- _PROBLEM_
Could you repeat the passage on Monsignor Ellis from "The Monsignor also" to "my doctoral dissertation.", swapping "luncheon" for "dinner"?

#### SOURCE EXTRACT ####

Ellis eschewed history as hagiography, for which he was often criticized by not a few prelates who viewed his honesty as scandalous. In this regard, he could be counted a worthy son of Caesar Baronius (an early disciple of St. Philip Neri), often dubbed the “father of modern church history.” Baronius’ approach to history has been described in these terms: “indefatigable diligence in research, passion for verification, accuracy of judgment, and unswerving loyalty to truth.”

The Monsignor also became known for his fraternal (or better, paternal) charity toward young clergy seeking his guidance. As a very young priest, I had the pleasure of being a guest for an elegant luncheon in his apartment at Catholic University and, a couple of years later, having him as a supporter of mine when Fordham University was engaging in some nasty anti-clerical and obstructionist behavior in my regard in the lead-up to my doctoral dissertation.

With the passage of time, the venerable historian seems to have tilted progressively to the left–or maybe he just felt more comfortable in revealing his instincts:

• In 1968, he publicly favored CUA’s having its first lay president.

#### COLLECTED MATERIAL ####

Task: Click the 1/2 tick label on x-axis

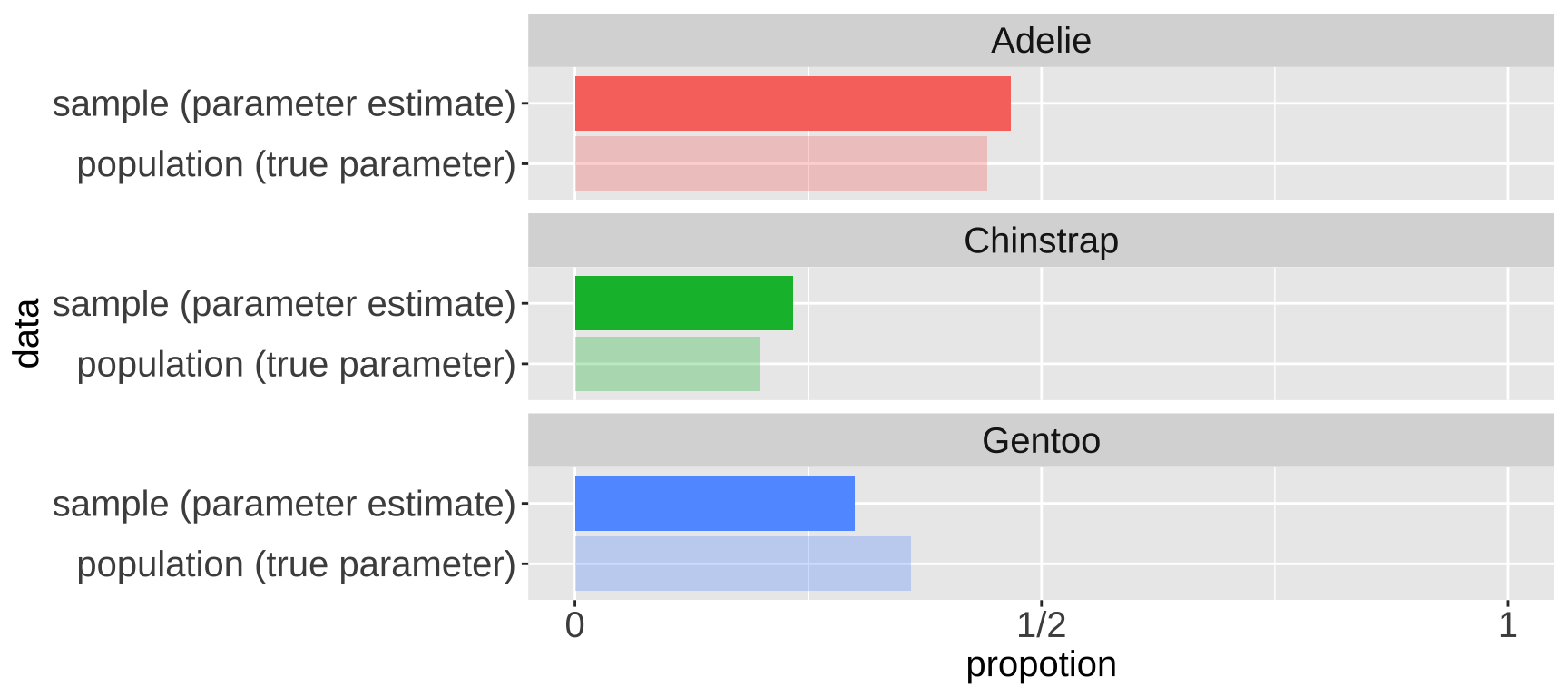Action: click(1041, 625)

####

- _COMPLETE OUTPUT_
The Monsignor also became known for his fraternal (or better, paternal) charity toward young clergy seeking his guidance. As a very young priest, I had the pleasure of being a guest for an elegant dinner in his apartment at Catholic University and, a couple of years later, having him as a supporter of mine when Fordham University was engaging in some nasty anti-clerical and obstructionist behavior in my regard in the lead-up to my doctoral dissertation.